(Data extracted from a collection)
━━━━━━

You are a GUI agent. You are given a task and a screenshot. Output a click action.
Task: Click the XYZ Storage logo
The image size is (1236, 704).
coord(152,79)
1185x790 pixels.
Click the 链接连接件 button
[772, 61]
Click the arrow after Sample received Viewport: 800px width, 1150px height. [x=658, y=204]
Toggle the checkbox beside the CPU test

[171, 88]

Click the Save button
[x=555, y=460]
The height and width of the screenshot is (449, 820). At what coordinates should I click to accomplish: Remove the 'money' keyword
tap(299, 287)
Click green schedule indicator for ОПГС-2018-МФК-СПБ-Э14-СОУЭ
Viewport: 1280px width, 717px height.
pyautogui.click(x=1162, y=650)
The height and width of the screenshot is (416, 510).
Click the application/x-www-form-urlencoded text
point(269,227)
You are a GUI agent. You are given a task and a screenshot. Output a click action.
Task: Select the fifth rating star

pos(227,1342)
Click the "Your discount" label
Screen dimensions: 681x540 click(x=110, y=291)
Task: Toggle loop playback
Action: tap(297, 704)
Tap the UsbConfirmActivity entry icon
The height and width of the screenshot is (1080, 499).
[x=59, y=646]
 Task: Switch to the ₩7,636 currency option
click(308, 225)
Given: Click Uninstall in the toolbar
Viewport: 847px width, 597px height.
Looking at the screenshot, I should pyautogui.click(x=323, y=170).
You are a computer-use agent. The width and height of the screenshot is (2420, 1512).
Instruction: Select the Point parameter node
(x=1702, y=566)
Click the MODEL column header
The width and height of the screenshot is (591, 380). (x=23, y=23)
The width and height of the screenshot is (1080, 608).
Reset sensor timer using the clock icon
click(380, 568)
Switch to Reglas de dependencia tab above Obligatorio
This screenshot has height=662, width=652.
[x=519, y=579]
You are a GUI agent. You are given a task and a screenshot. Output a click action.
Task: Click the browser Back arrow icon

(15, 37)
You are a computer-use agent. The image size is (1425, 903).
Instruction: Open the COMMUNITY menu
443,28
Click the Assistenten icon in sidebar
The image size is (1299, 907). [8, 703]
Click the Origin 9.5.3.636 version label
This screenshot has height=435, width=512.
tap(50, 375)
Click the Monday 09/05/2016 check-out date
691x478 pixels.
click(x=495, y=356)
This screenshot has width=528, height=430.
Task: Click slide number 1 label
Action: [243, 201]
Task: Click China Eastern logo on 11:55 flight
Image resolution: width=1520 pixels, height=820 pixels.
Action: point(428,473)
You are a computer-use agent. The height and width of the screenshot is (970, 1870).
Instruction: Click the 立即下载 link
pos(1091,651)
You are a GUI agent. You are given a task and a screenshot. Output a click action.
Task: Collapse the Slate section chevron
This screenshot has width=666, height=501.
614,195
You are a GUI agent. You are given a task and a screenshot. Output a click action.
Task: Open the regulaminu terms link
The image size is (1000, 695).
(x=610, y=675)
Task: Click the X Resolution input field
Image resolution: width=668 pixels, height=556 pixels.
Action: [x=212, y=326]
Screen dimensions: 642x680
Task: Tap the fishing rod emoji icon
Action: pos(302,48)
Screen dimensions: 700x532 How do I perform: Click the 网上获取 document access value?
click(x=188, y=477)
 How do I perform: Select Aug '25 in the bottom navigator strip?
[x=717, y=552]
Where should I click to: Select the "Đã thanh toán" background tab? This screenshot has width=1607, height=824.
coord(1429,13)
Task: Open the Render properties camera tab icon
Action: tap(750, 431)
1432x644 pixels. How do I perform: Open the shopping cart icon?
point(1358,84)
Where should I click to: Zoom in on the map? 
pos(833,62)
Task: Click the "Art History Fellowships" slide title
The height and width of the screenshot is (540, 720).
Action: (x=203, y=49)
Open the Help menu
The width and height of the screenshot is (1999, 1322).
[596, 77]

━━━━━━

--- ACTION ITEM ---
Check each line above for the word "computer", then give only the number of lines that have it.

--- SOLUTION FOR THIS TASK ---
3